With the price of oil and the value of the Canadian dollar tumbling, businesses are facing challenges – but there's at least one bright spot in the economy: tourism.
Tourism industry experts say the sector stands to benefit from the lure of an attractive exchange rate for foreign travellers, particularly from the United States, along with a potential rise in domestic travellers – Canadians who choose to vacation within Canada, considering the more expensive price tag on certain international trips.
The numbers already indicate that it's setting up to be a better-than-usual summer for tourism.
In May, 2.3 million international travellers visited Canada, an increase of 6.5 per cent from the same period last year, and a 2.5-per-cent growth from April. Visitors from the United States represented the highest May figure in five years, while for overseas travellers it was the highest May total in 15 years.
"We are seeing growth numbers we haven't seen in a long time," said Rob Taylor, vice-president for public affairs at the Travel Industry Association of Canada. "This is attributable to a number of things, but Canada is a high-cost destination, so when prices come down because of currency effects, we will see a direct uptick. There's definitely a correlation between the exchange rate and inbound travel to Canada."
A stronger U.S. dollar could entice more Americans to visit Canada, more Europeans to choose Canada over a more expensive United States and more Canadians to stay home. While it remains to be seen whether the summer season really will yield a significant gain in travellers – May numbers were the most recent available – the tourism industry is hopeful.
"Some of our members are operators on the ground, and they've raised to our attention that early on in the season there was a lot of sales coming out of traditional European markets," Mr. Taylor said. "There's nothing to let us believe it will downturn in the months following."
The growth in tourism, particularly from mature markets such as Europe and the United States, strikes many in the industry as a long time coming.
According to a report by the Canadian Chamber of Commerce, Canada was one of the top countries for international travellers just a decade ago. Now, Canada is at risk of falling out of the top 20. Research conducted by Deloitte shows that Canada is one of very few tourism countries to have actually seen international arrivals fall in recent years – a decline of 15 per cent since 2000. U.S. travel to Canada has decreased over all, while international travel has remained flat, reaching a mere 0.3 per cent last year.

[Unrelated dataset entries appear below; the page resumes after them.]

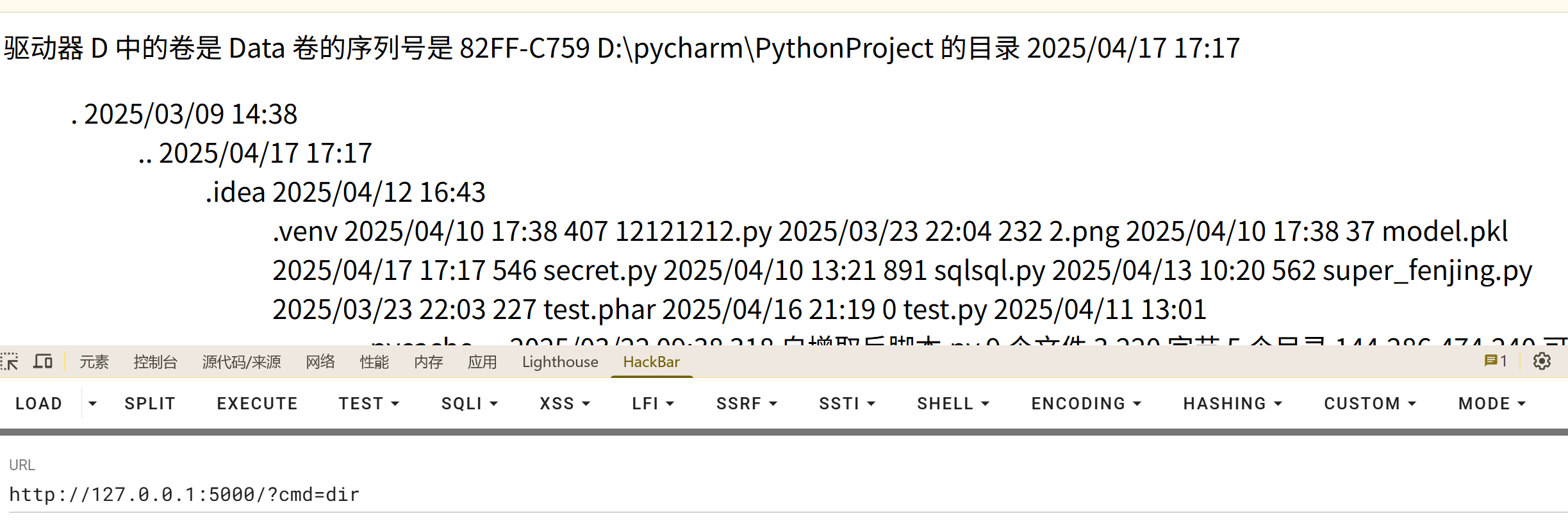
Task: Click the SPLIT button
Action: [150, 404]
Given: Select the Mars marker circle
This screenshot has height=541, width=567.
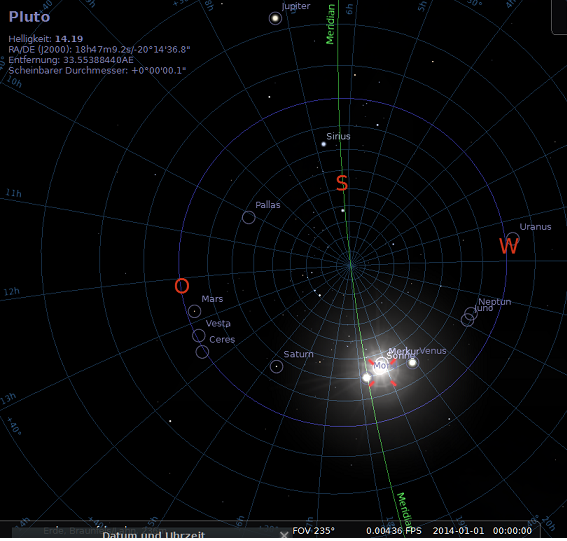Looking at the screenshot, I should click(195, 311).
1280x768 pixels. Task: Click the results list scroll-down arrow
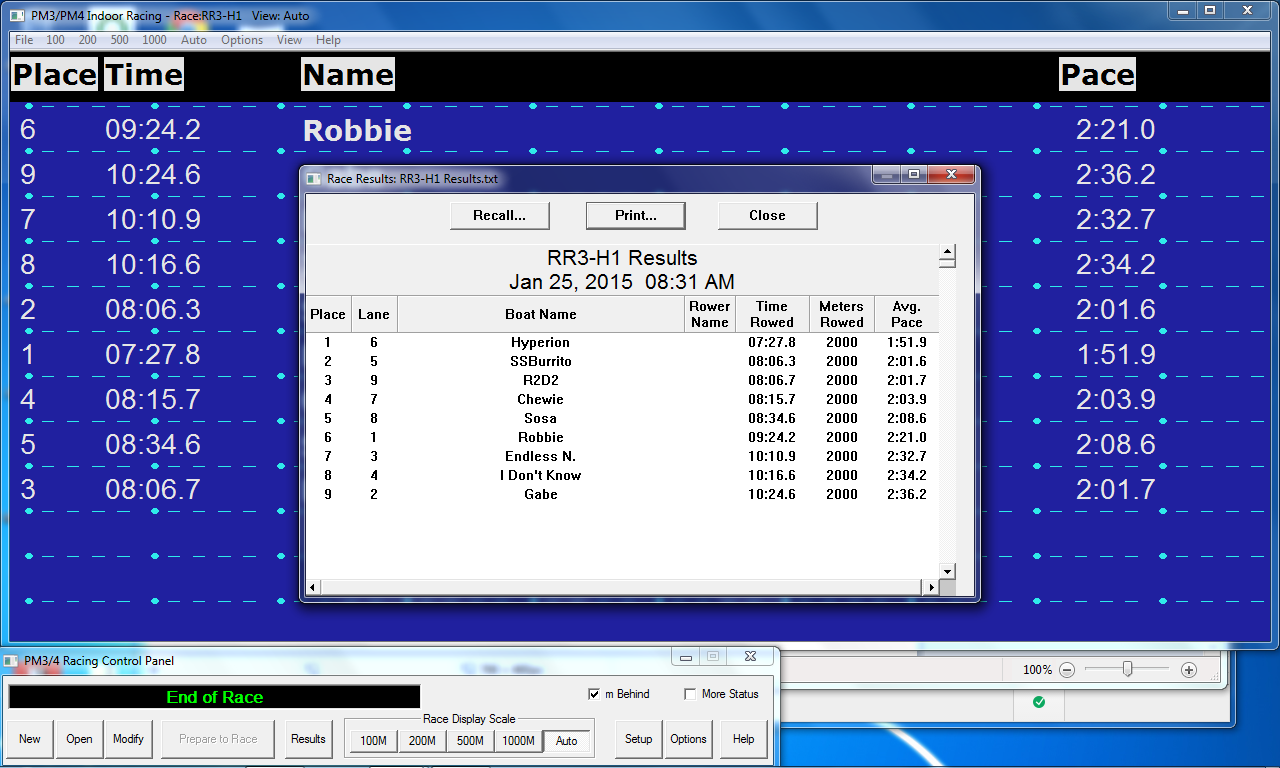click(x=947, y=571)
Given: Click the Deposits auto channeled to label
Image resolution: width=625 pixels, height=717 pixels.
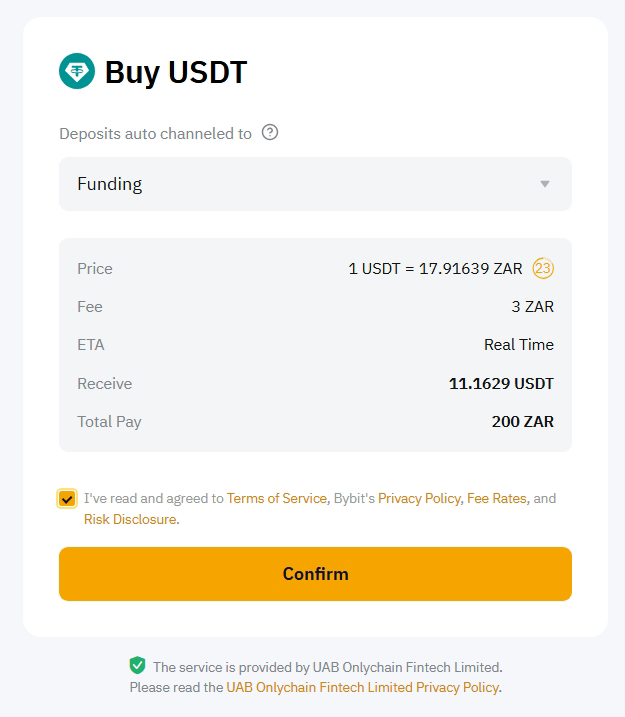Looking at the screenshot, I should click(155, 133).
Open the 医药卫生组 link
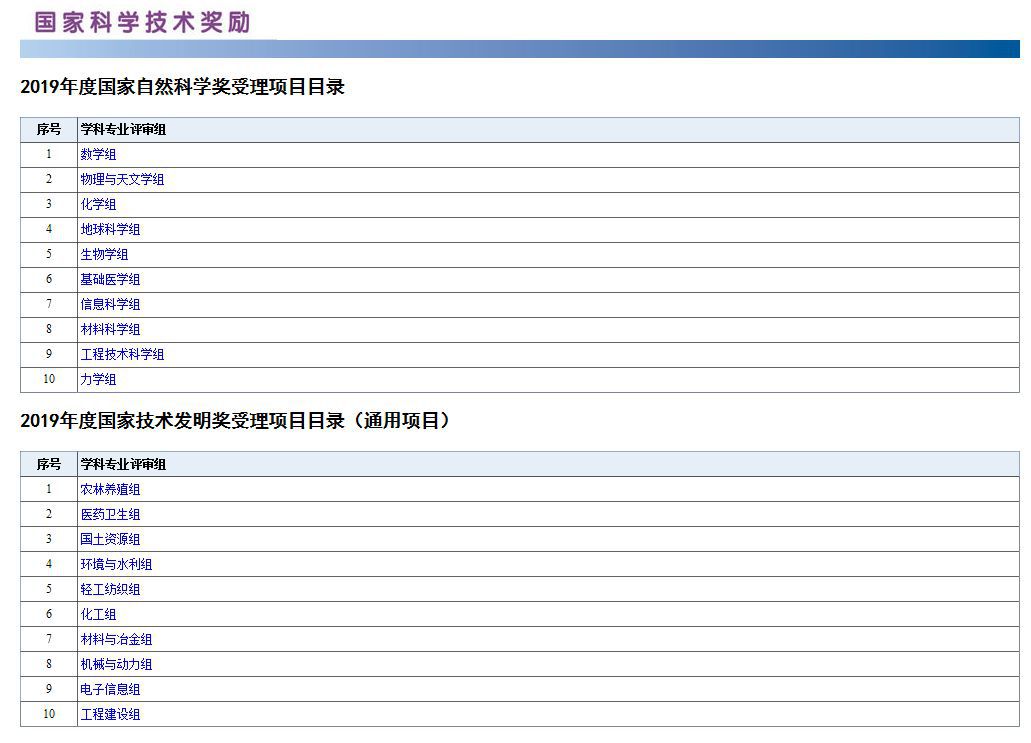The width and height of the screenshot is (1031, 743). (111, 515)
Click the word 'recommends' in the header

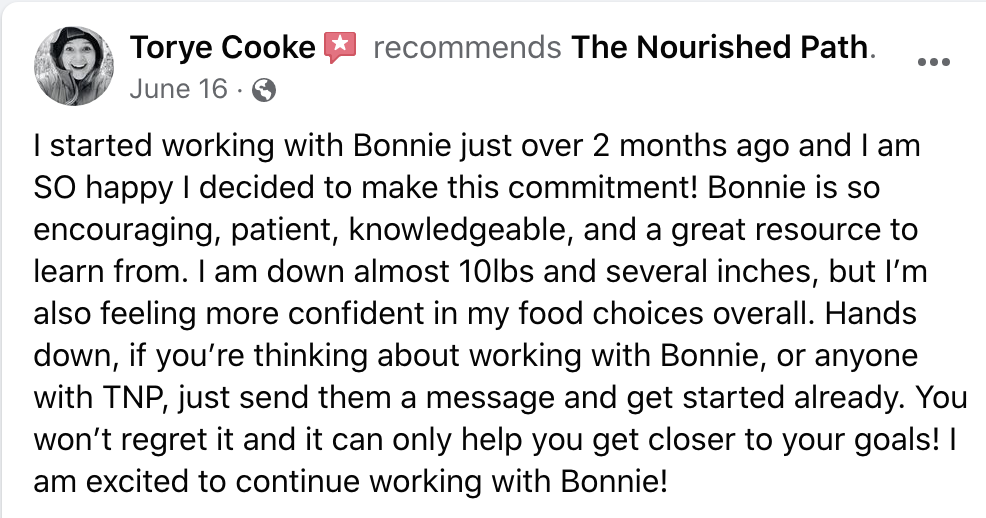(x=467, y=48)
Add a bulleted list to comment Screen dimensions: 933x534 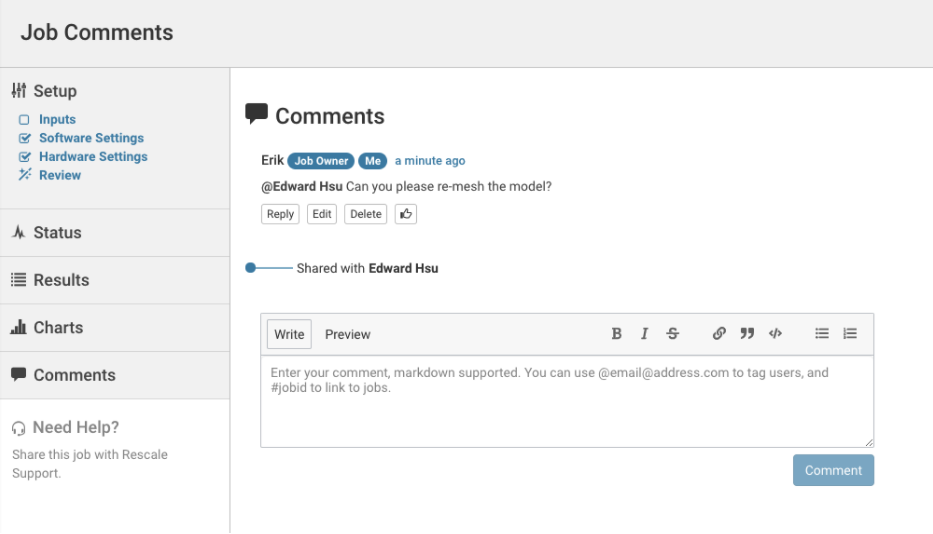822,334
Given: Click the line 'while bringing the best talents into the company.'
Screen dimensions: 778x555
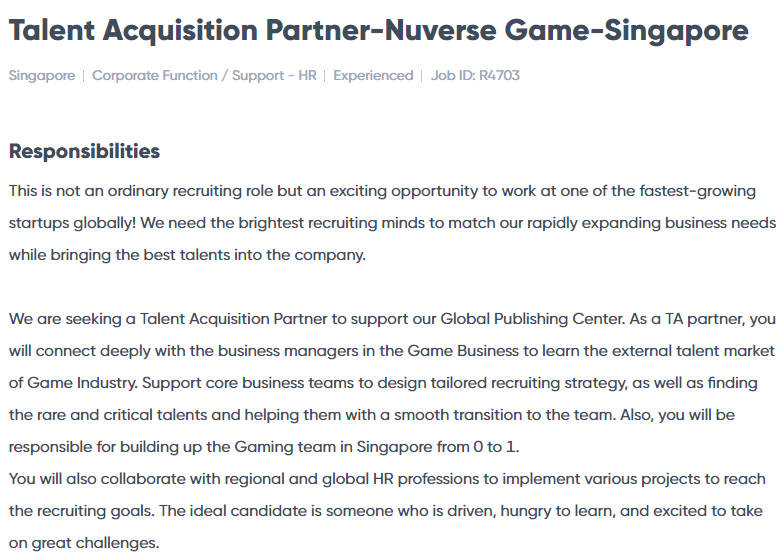Looking at the screenshot, I should tap(187, 255).
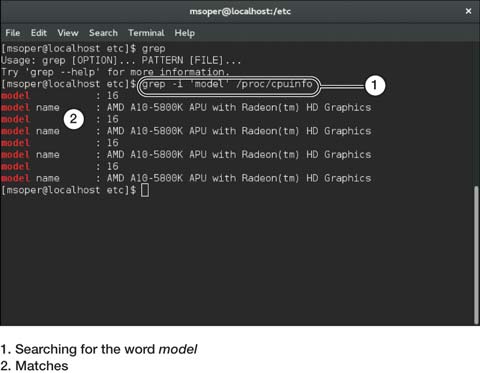Screen dimensions: 480x373
Task: Open the Help menu
Action: [185, 33]
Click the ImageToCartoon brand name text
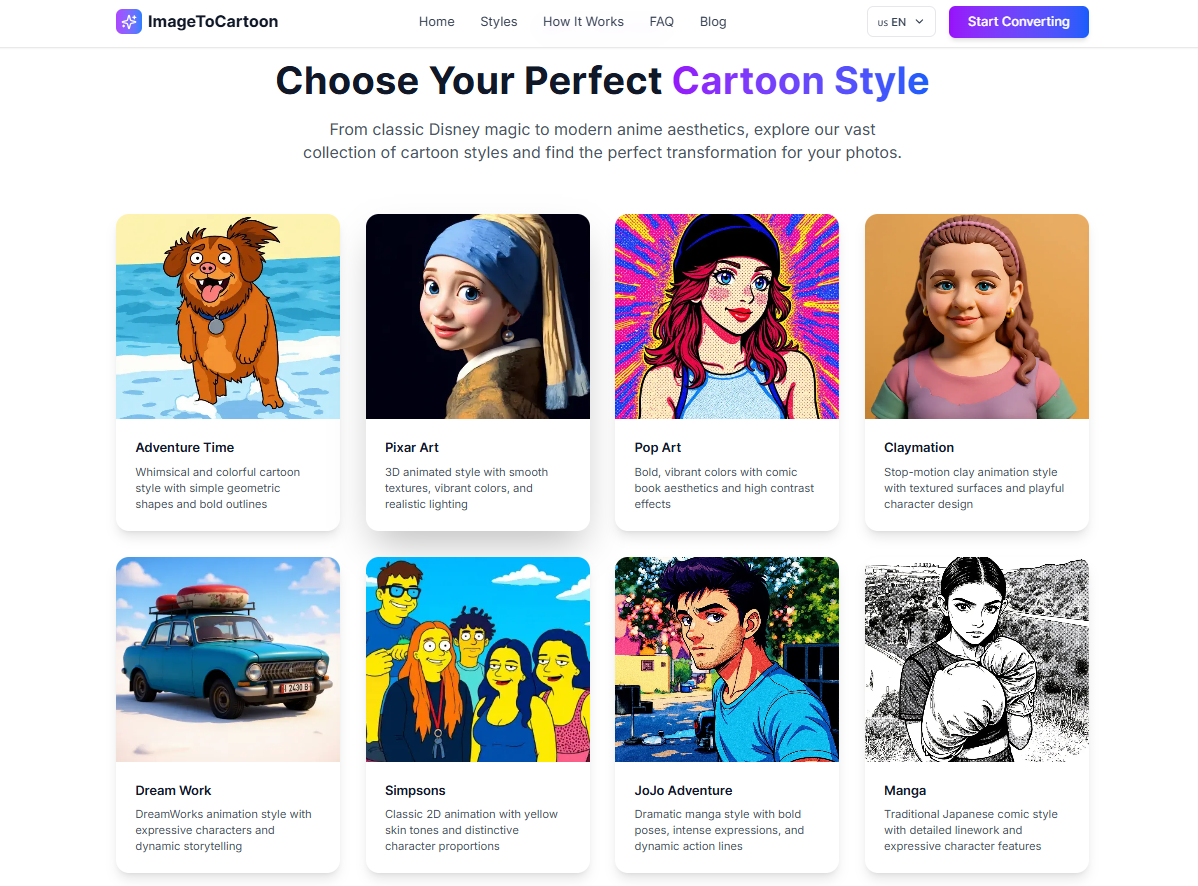 point(213,22)
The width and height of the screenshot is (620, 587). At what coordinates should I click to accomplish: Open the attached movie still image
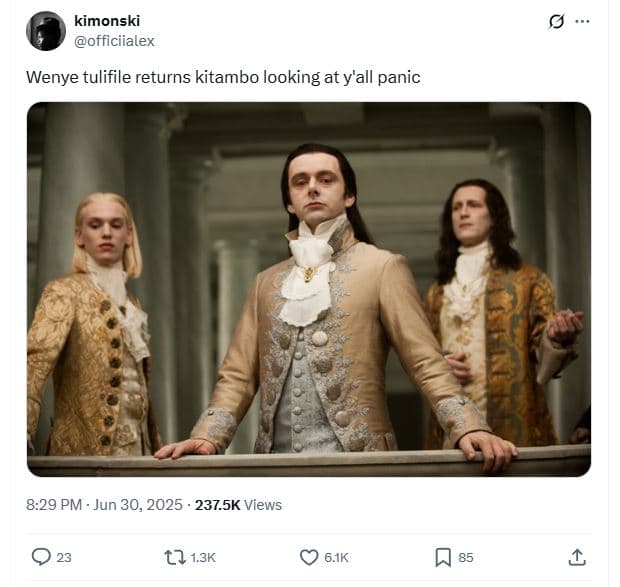coord(309,289)

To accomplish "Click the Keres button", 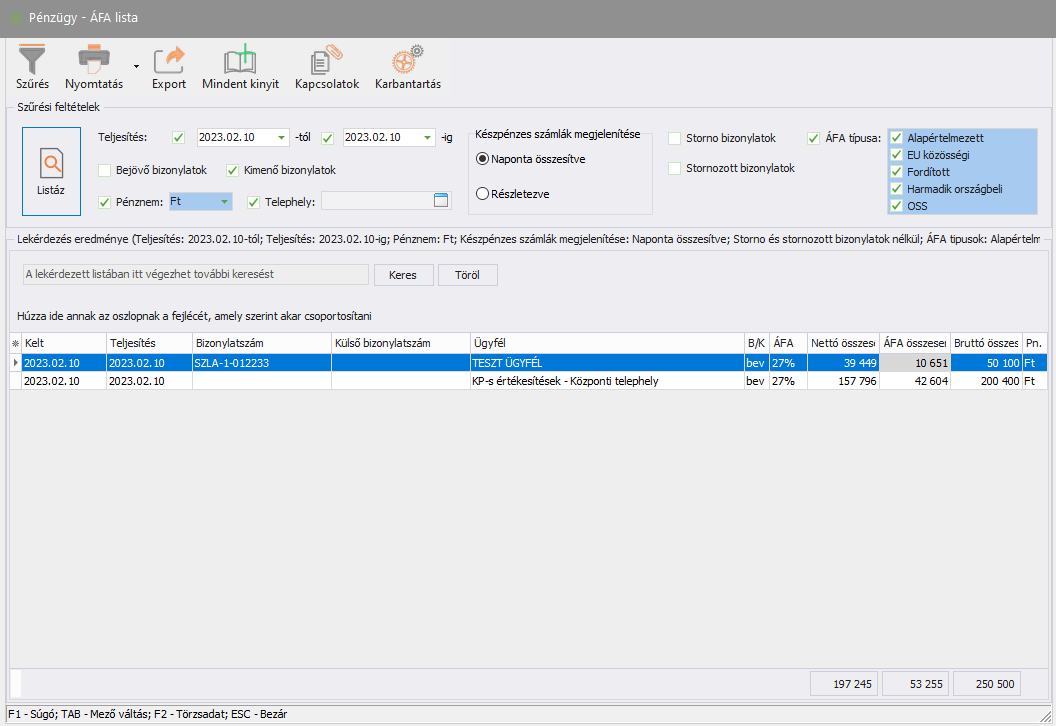I will coord(403,275).
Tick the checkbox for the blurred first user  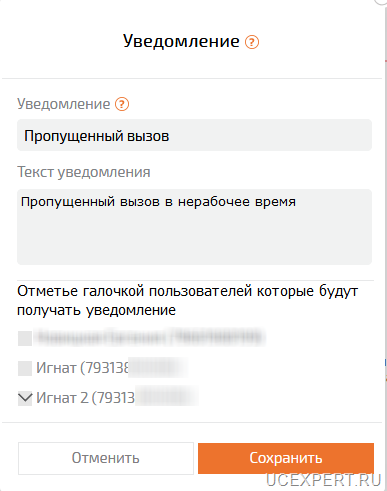25,338
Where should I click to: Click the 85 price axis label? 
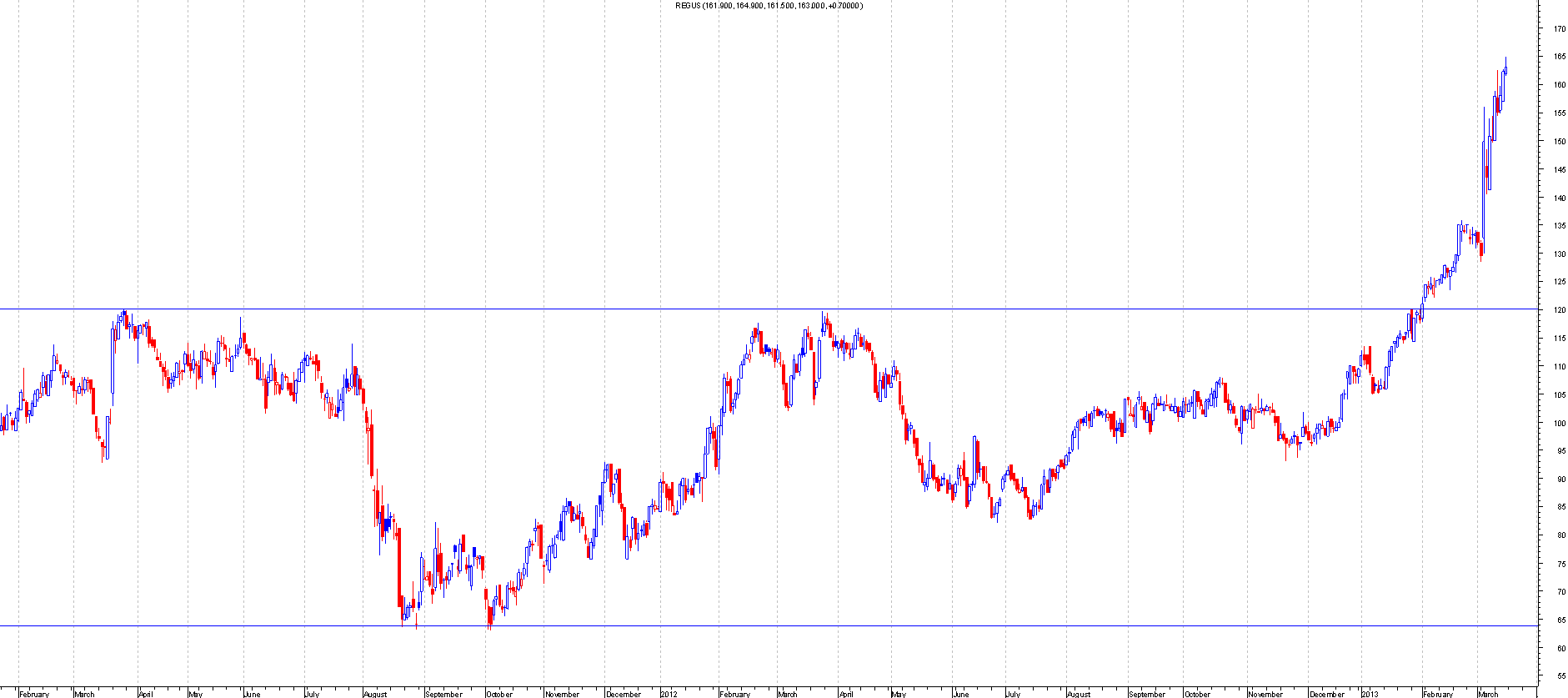pyautogui.click(x=1558, y=507)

While factors such as 9/11, the financial crisis and dollar parity with the United States have all affected the competitiveness of Canadian tourism, industry insiders say there is an enormous need to better market Canada as a travel destination.
Canada's tourism marketing efforts are spearheaded by the Canadian Tourism Commission, which promotes Canada as a brand to 12 selected countries around the world. Although the United States is one of the 12, it's been neglected compared to emerging markets until recently, when in May the Harper government allotted a budget of $30-million over three years for a new "Connecting America" project.
"You can't turn your back on your biggest market," said Lyle Hall, managing director at HLT Advisory Inc., a tourism and hospitality consultancy. "The fact that you've got 300 million people on our border that have not shown an interest in international travel to Canada, it means we need to position ourselves to do better."
And there might be no better time. With the lower dollar and the additional budget, it's Canada's chance to re-engage its neighbours to the south. "Without question the lower dollar will breed increased demand, but then it's a matter of moving beyond the border communities, getting the spending to be where it needs to be, and realigning existing marketing," Mr. Hall said. That includes ensuring that Americans are aware of the current pricing advantage without marketing Canada as a low-cost destination.
And in the end, it's still a temporary advantage – what Mr. Taylor calls a "stroke of fortune" that happens to favour the tourism industry. "Tourism is strong because of a weaker dollar. That's not necessarily a good thing," he said. "If it's recessionary, then it's reflective of a weaker economy and spending will be gone. It might also cover up some long-term structural problems in the industry and take the pressure off the government to act."